Basic usage (auto-detected decks)

./word_scraper.py jp
./word_scraper.py es

Specify a deck explicitly

./word_scraper.py jp --deck "日本語"
./word_scraper.py es --deck "Español"

Use a custom Anki query

./word_scraper.py es --query 'deck:"Español" tag:youtube'

Change output location and frequency threshold

./word_scraper.py jp --min-freq 3 --out words_jp.txt
./word_scraper.py es --outdir ~/tmp/words --out spanish_words.txt

Process full field text (not just first line)

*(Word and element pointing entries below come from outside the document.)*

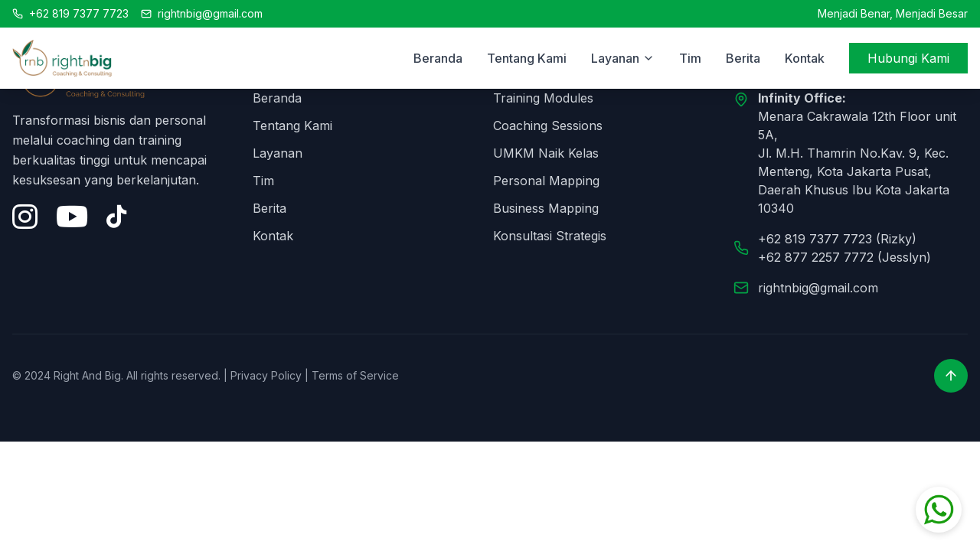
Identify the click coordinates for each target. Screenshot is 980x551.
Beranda (438, 58)
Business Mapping (546, 208)
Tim (690, 58)
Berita (743, 58)
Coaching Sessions (547, 126)
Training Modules (543, 98)
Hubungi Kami (908, 58)
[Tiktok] (116, 217)
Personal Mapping (546, 181)
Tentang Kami (527, 58)
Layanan (277, 153)
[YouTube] (72, 217)
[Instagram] (24, 217)
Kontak (805, 58)
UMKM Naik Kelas (546, 153)
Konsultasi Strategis (550, 236)
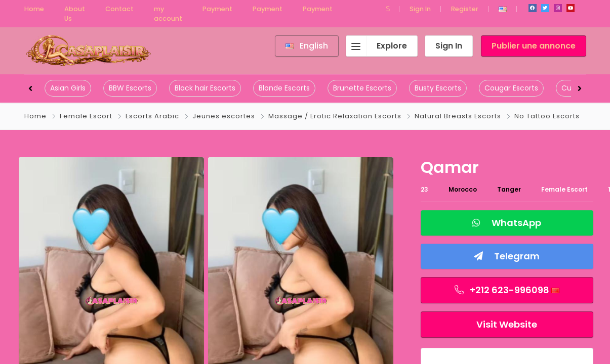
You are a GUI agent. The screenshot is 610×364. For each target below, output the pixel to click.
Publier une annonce (534, 46)
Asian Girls (68, 88)
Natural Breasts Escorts (458, 116)
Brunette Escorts (362, 88)
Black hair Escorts (205, 88)
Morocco (463, 189)
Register (465, 9)
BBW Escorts (130, 88)
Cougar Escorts (511, 88)
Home (35, 116)
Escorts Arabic (152, 116)
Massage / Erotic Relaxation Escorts (335, 116)
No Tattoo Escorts (547, 116)
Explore (377, 46)
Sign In (420, 9)
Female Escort (86, 116)
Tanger (509, 189)
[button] (388, 9)
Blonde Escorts (284, 88)
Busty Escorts (438, 88)
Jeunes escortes (224, 116)
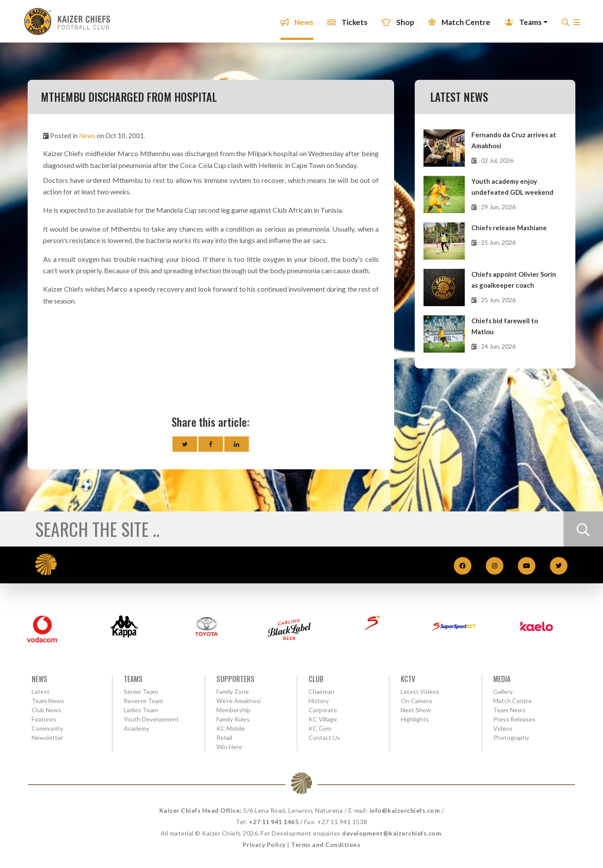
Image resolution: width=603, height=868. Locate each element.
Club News (47, 710)
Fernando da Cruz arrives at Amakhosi (513, 140)
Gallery (503, 691)
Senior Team (141, 691)
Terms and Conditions (326, 844)
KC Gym (320, 728)
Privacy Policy (264, 844)
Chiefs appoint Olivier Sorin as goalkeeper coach (513, 279)
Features (44, 719)
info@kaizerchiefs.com (405, 810)
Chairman (321, 691)
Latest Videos (420, 691)
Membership (233, 710)
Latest (40, 691)
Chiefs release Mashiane (509, 228)
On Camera (416, 700)
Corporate (323, 710)
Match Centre (457, 19)
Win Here (229, 747)
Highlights (415, 719)
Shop (395, 19)
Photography (511, 737)
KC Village (323, 719)
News (294, 19)
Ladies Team (141, 710)
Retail (224, 737)
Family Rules (233, 719)
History (319, 700)
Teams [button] (520, 19)
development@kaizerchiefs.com (391, 833)
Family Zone (233, 691)
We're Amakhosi (238, 700)
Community (47, 728)
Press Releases (514, 719)
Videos (503, 728)
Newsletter (47, 737)
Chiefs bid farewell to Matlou (505, 326)
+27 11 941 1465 (274, 822)
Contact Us (324, 737)
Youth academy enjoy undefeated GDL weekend (512, 186)
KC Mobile (230, 728)
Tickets (345, 19)
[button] (574, 22)
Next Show (416, 710)
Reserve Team (144, 700)
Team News (48, 700)
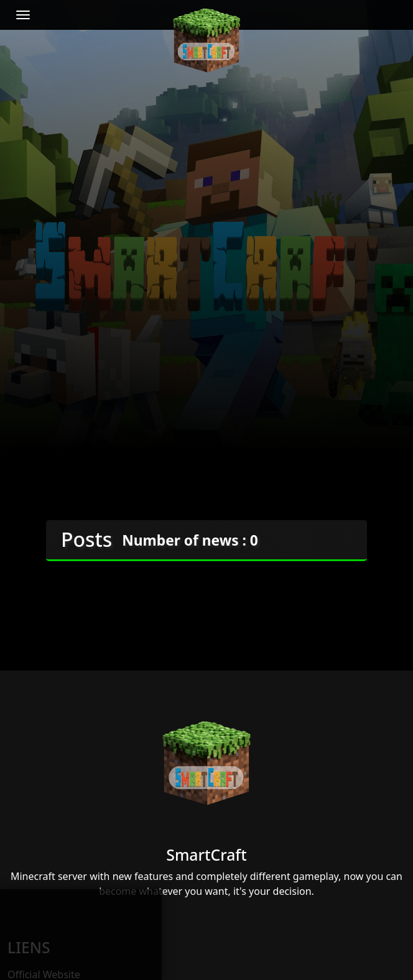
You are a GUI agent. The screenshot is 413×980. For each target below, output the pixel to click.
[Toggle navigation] (23, 15)
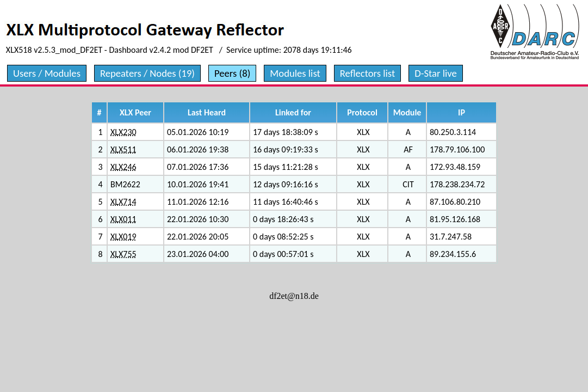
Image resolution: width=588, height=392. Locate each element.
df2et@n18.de (294, 296)
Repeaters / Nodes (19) (147, 73)
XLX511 (123, 149)
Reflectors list (367, 73)
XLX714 (123, 201)
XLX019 (123, 236)
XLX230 (123, 132)
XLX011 (123, 219)
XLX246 (123, 167)
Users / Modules (47, 73)
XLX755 (123, 254)
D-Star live (436, 73)
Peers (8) (232, 73)
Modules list (295, 73)
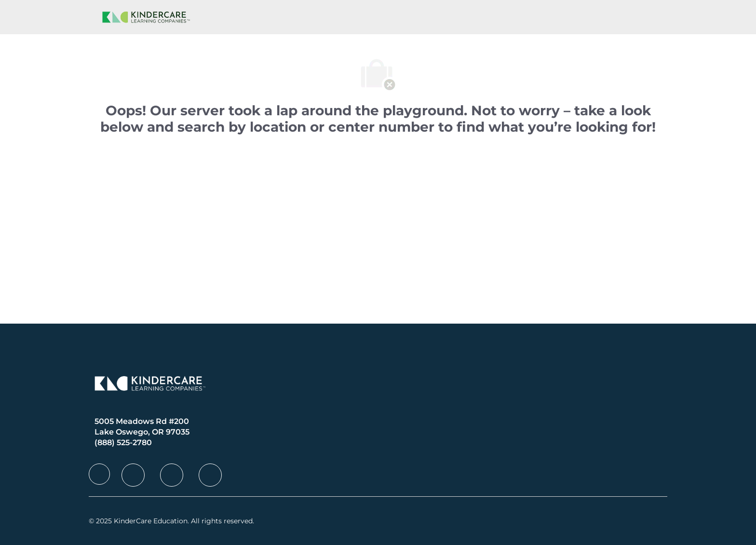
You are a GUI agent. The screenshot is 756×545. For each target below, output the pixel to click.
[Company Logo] (144, 17)
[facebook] (99, 474)
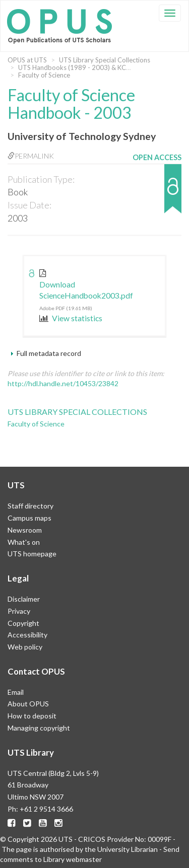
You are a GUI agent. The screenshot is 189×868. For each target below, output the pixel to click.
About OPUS (28, 703)
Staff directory (30, 505)
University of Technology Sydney (82, 136)
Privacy (19, 611)
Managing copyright (39, 728)
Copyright (23, 623)
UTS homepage (32, 553)
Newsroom (25, 530)
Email (16, 692)
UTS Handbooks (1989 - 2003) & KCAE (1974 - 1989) (98, 67)
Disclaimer (24, 599)
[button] (157, 193)
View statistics (71, 318)
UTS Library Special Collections (104, 60)
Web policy (25, 646)
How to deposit (32, 715)
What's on (24, 542)
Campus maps (29, 518)
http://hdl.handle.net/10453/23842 (63, 383)
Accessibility (27, 634)
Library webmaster (73, 859)
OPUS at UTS (27, 60)
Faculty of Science (44, 75)
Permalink (31, 156)
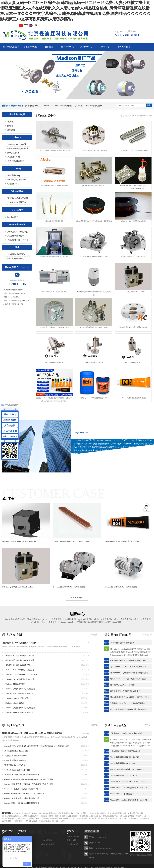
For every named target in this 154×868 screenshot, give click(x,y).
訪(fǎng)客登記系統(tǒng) (12, 816)
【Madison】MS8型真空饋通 (14, 684)
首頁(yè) (133, 116)
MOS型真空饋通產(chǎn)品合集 (16, 751)
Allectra (45, 105)
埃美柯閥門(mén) (34, 818)
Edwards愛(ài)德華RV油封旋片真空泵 (54, 291)
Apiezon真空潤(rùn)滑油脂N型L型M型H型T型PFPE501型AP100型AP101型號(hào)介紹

./word_scraper.py jp --full-field

Output format

The output file contains one entry per line:

word frequency

Examples:

comer 12
hablar 9
行く (行き) 8
見る (見た) 6
  • Spanish output uses lemmas
  • Japanese output includes lemma (surface) when they differ

Language-specific notes

Japanese

  • Filters out particles and common grammar
  • Keeps nouns, verbs, adjectives, and proper nouns
  • Requires regex for Unicode script matching

Spanish

  • Filters stopwords
  • Keeps alphabetic tokens only
  • Lemmatized output

yt-transcript

Extract vocabulary or sentence-level text from YouTube video subtitles (transcripts), for language learning or analysis.

The script:

  • fetches captions via youtube-transcript-api
  • supports Spanish (es) and Japanese (jp)
  • tokenizes Japanese using MeCab (via fugashi)
  • outputs either:
    • word frequency lists, or
    • timestamped transcript lines

Features

  • Extract full vocabulary lists with frequency counts
  • Extract sentences (with timestamps or sentence indices)
  • Support for Japanese tokenization
  • Optional: stopword filtering
  • Modular and extendable for future features like CSV export or audio slicing

Requirements

  • youtube-transcript-api
  • For Japanese tokenization:
pip install "fugashi[unidic-lite]"

Usage

./yt-transcript.py {jp,es} <video_url_or_id> [options]

Options

Option Description
--mode {vocab,sentences} Output mode (default: vocab)
--top N Show only the top N words (vocab mode)
--no-stopwords Keep common words
--raw (Spanish only) Do not lowercase tokens

Examples

Extract Spanish vocabulary

./yt-transcript.py es https://youtu.be/VIDEO_ID

Top 50 words

./yt-transcript.py es VIDEO_ID --top 50

Japanese transcript with timestamps

./yt-transcript.py jp VIDEO_ID --mode sentences

Keep Spanish casing and stopwords

./yt-transcript.py es VIDEO_ID --raw --no-stopwords

Output formats

Vocabulary mode

palabra: count

Example:

comer: 12
hablar: 9

Sentence mode

[12.34s] sentence text here

Example:

[45.67s] 今日はいい天気ですね

Language Notes

Spanish

  • Simple regex-based tokenizer
  • Accented characters supported
  • Lowercased by default

Japanese

  • Uses fugashi (MeCab)
  • Outputs surface forms
  • Filters via stopword list only (no POS filtering)

License

This project is licensed under the MIT License. See the LICENSE file for details.